Gloria-Palast bei Nacht, um 1970

Der Gloria-Palast war ein bedeutendes Kino im Berliner Ortsteil Charlottenburg, Kurfürstendamm 10/10a, später Kurfürstendamm 12/13. Es bestand von 1925 bis zur Kriegszerstörung 1943 und nach dem Wiederaufbau von 1953 bis 1998. Danach musste das Kino anderen Nutzungen weichen, schließlich wurde das Gebäude im Jahr 2017 abgerissen.

Geschichte

Gloria-Palast im Romanischen Haus

Kaiser-Wilhelm-Gedächtniskirche und der erste Gloria-Palast (rechts), um 1940
Ruine des ersten Gloria-Palastes, Juli 1945 (Special Film Project 186)

Der neobarocke Kinosaal wurde 1924–1925 nach Planung der Berliner Architekten Ernst Lessing und Max Bremer in das erste bis dritte Obergeschoss des Ersten Romanischen Hauses eingebaut, das 1894–1896 nach Entwurf von Franz Schwechten entstanden war. Um die stilistisch auf die gegenüberliegende Kaiser-Wilhelm-Gedächtniskirche bezogene Fassade zu erhalten, wurde kein neues Gebäude errichtet, sondern das vorhandene entkernt sowie sein Innenhof überbaut. Das Kino war mit 1200 Sitzplätzen ausgestattet.

Der Gloria-Palast eröffnete am 26. Januar 1926 mit einer Pantomime von Frank Wedekind und Friedrich Wilhelm Murnaus Verfilmung von Molières Tartuffe.
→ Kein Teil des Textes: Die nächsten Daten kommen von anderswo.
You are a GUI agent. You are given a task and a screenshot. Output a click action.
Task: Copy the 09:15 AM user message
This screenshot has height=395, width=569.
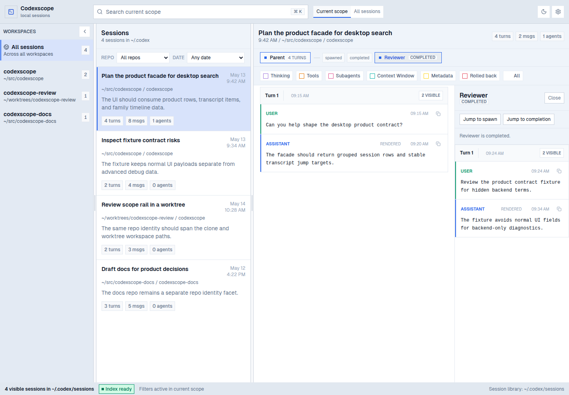(438, 114)
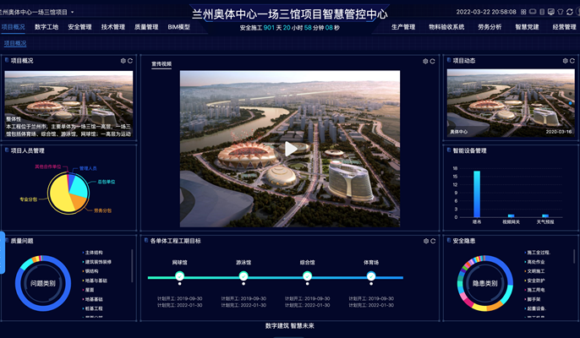This screenshot has height=338, width=580.
Task: Select the 游泳馆 timeline milestone
Action: [243, 276]
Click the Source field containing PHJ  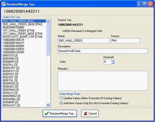[125, 41]
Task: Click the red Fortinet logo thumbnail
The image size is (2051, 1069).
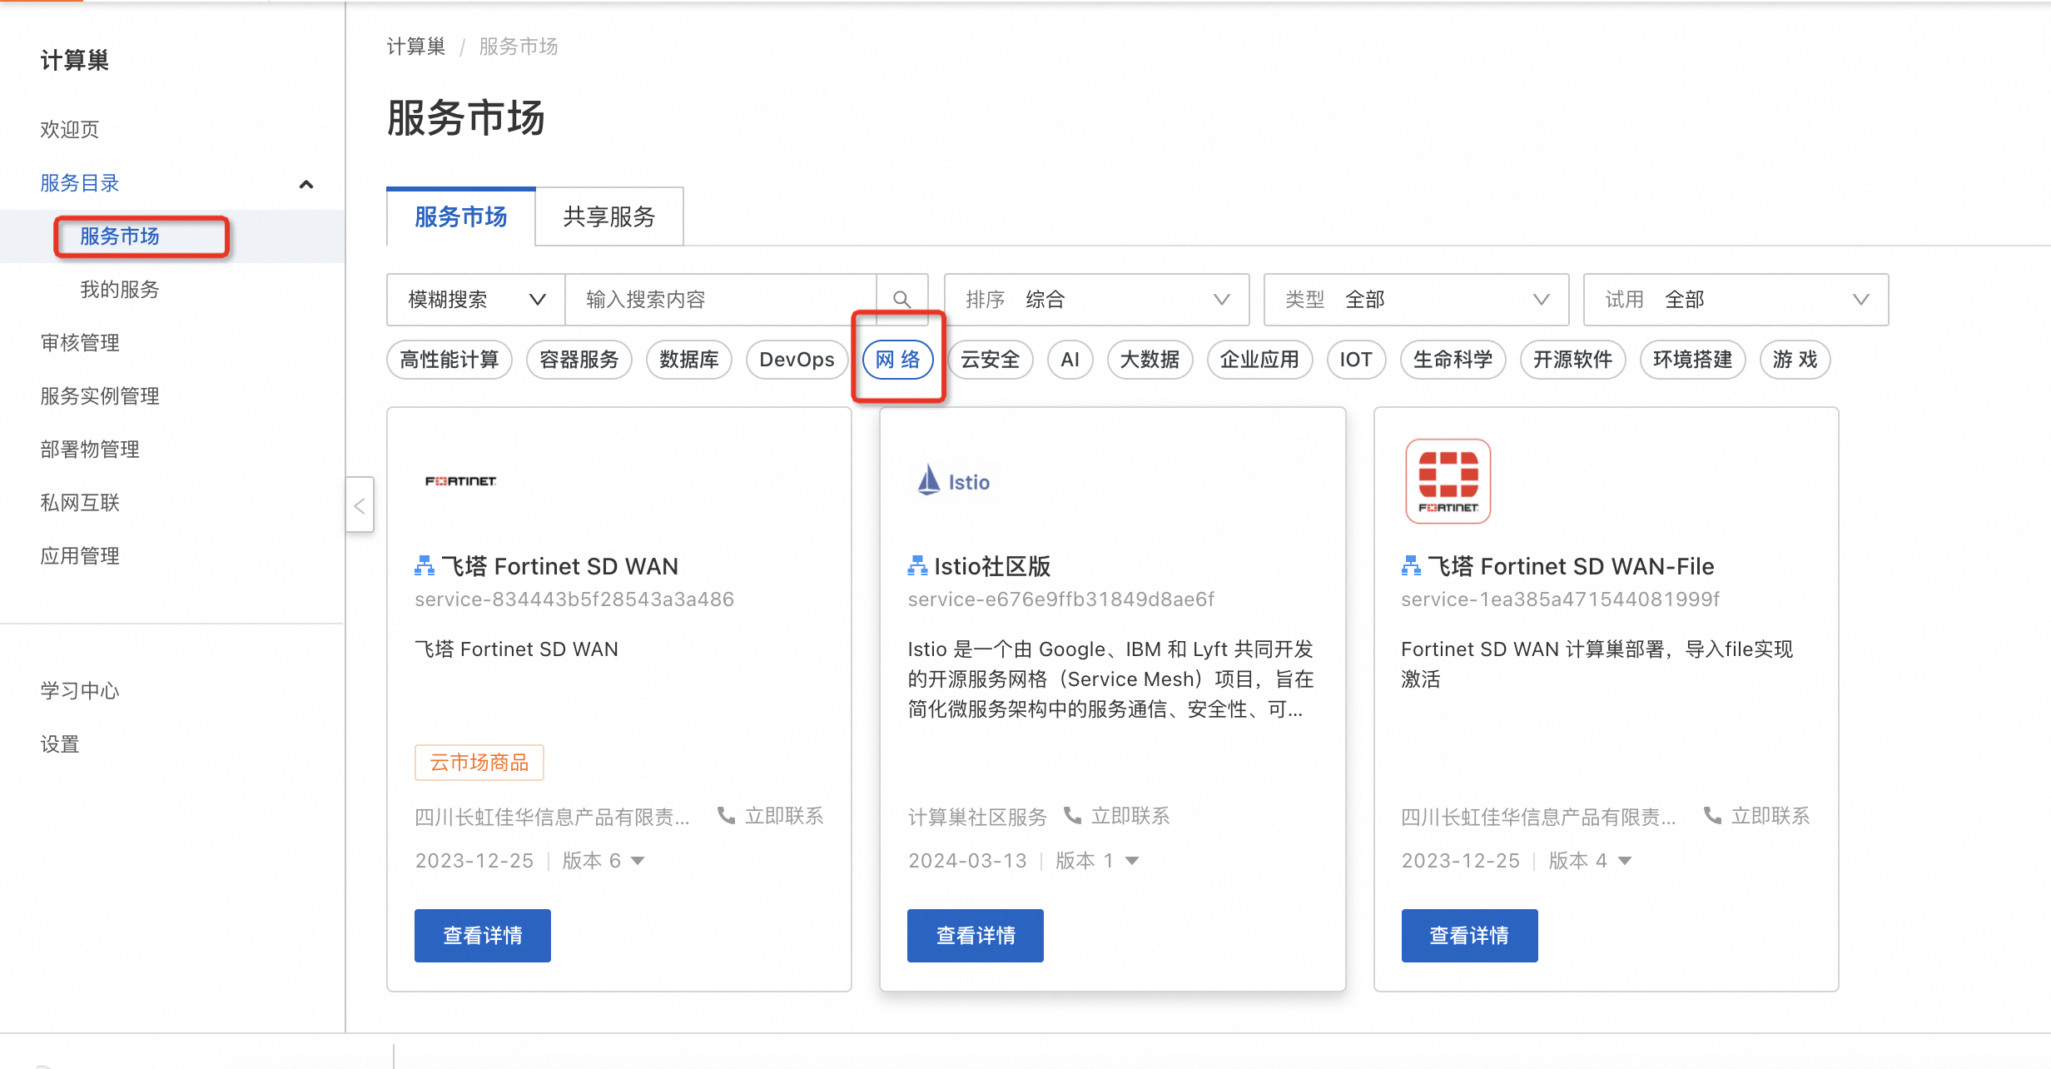Action: (x=1448, y=481)
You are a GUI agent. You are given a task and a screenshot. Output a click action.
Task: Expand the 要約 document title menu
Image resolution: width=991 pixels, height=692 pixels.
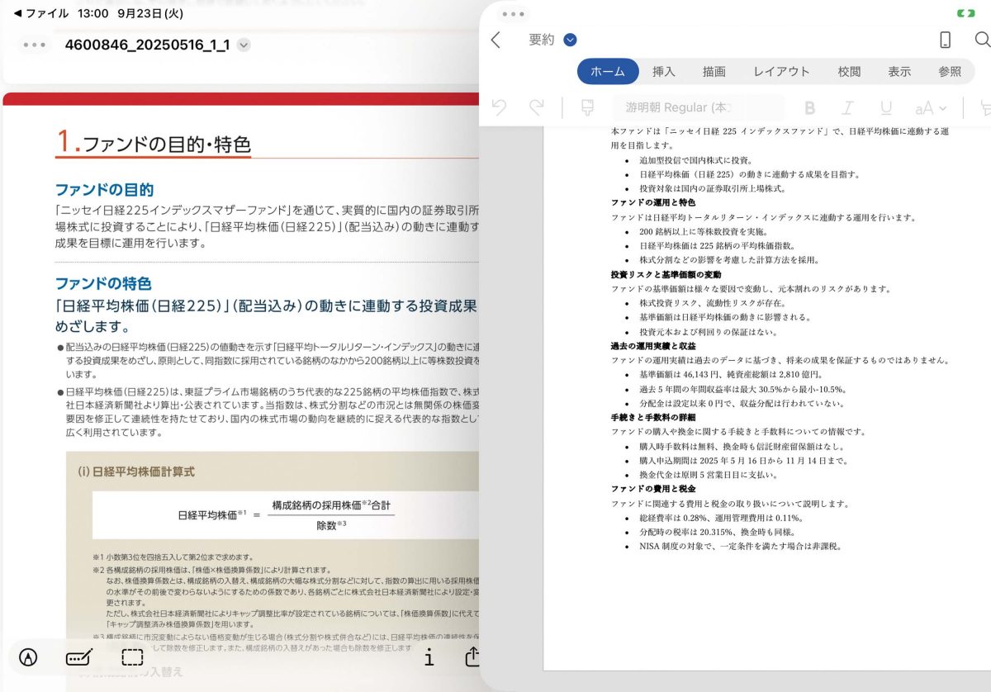570,40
Im Jahr 1930 wurde im Gloria-Palast am 1. April der Film Der blaue Engel sowie am 15. August der Film Unter den Dächern von Paris von René Clair uraufgeführt.

Am 15. Juli 1935 versammelte sich eine Menschenmenge vor dem Gloria-Palast und griff vermeintlich jüdisch aussehende Passanten tätlich an. Damit begann der Kurfürstendamm-Krawall von 1935.
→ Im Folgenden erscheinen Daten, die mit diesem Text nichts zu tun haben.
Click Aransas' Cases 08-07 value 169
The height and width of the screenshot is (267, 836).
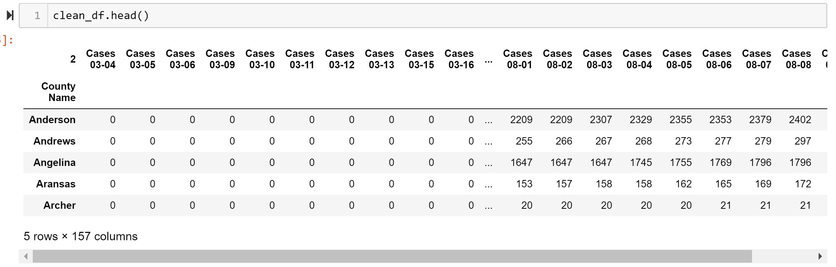[763, 184]
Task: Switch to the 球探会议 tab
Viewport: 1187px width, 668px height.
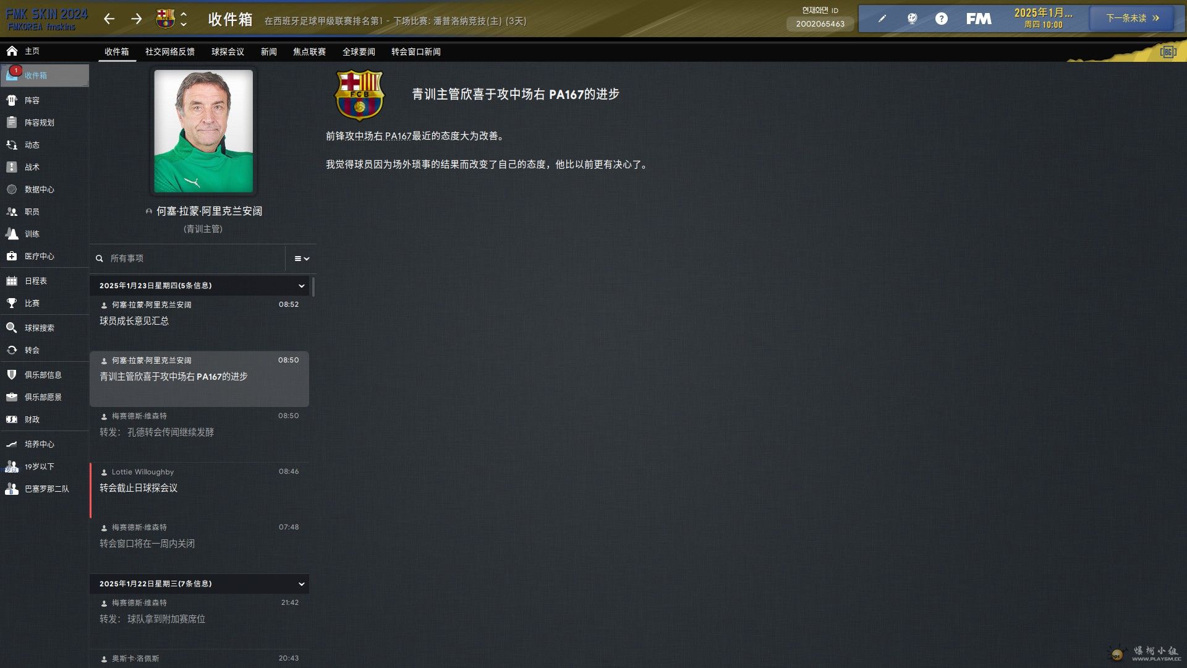Action: pos(228,52)
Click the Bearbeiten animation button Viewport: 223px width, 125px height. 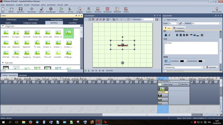(211, 68)
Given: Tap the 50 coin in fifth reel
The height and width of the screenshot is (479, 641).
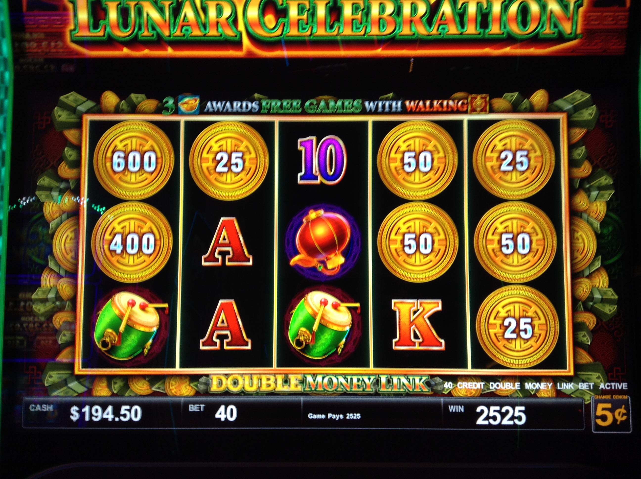Looking at the screenshot, I should [515, 243].
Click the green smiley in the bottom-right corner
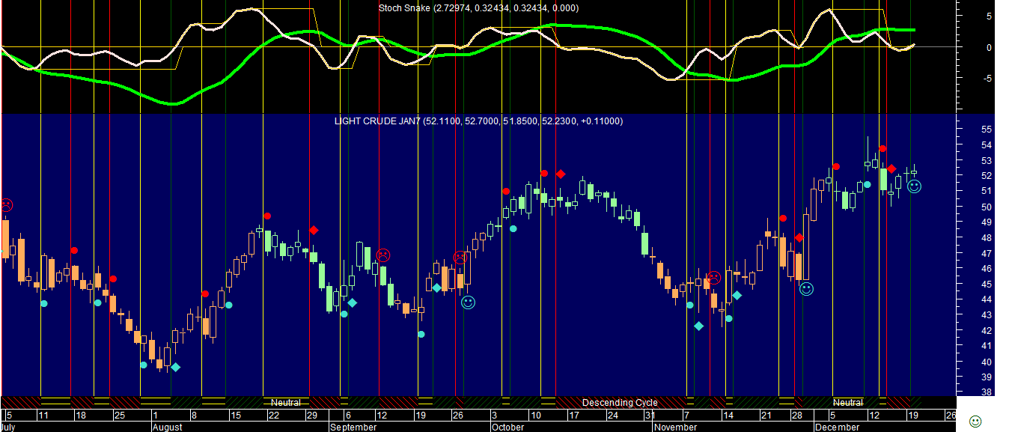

Im Zweiten Weltkrieg wurde 1943 das Kino bei einem alliierten Luftangriff durch einen Bombentreffer und dem nachfolgend eintretenden Brand zerstört.

Nachkriegsbau

Neuer Gloria-Palast mit Gloriette, 1985

Nach dem Krieg entstand das zerstörte Kino 1953 auf einem Teilstück des ehemaligen Baugrunds neu: Auf dem Grundstück Kurfürstendamm 12 errichteten die Architekten Siegfried Fehr und Gerhard Jäckel einen fünfgeschossigen Stahlbetonskelettbau mit Rasterfassade. Für einige Jahre war das Kino einer der Austragungsorte der Internationalen Filmfestspiele (Berlinale).

Im Jahr 1971 wurde der Saal umgebaut. Ein Jahr später kam ein kleiner Saal, die Gloriette, im Untergeschoss hinzu. Im Jahr 1986 wurden beide Säle im Zuge des Neubaus der Gloria-Passage komplett neu gebaut, in um 90 Grad gedrehter Ausrichtung.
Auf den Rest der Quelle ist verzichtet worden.